## DATA EXTRACT
___

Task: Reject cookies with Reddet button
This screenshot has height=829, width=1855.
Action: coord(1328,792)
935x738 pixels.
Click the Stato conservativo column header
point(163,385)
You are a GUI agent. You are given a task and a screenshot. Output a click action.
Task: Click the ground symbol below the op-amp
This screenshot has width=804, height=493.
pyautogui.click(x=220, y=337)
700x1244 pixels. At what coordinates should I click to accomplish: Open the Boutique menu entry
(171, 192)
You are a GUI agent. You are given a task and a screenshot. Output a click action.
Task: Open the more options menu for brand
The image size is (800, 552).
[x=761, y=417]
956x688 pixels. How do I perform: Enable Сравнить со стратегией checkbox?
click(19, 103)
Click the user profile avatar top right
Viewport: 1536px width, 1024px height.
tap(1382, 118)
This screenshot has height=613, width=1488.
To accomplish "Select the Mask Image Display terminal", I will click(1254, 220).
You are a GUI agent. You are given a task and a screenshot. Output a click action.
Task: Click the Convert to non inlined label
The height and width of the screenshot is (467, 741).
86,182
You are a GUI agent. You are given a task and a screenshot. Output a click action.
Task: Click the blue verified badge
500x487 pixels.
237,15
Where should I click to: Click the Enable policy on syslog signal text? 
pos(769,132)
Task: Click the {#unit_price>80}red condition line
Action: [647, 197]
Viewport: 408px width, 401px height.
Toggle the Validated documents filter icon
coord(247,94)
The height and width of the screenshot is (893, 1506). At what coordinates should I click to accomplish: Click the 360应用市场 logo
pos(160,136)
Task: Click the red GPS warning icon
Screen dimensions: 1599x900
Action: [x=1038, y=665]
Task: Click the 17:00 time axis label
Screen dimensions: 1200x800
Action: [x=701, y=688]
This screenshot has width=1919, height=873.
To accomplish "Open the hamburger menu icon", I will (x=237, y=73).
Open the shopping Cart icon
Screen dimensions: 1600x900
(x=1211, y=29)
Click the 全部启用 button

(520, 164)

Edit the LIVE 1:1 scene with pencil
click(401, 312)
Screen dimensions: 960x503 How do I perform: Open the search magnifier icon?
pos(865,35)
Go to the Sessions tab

___

## EXERCISE DETAILS
Review the entries above and return every line where "will" appears.

## ANSWER BOX
To accomplish "Select the Mask Image Display terminal", I will click(1254, 220).
To accomplish "Open the hamburger menu icon", I will (x=237, y=73).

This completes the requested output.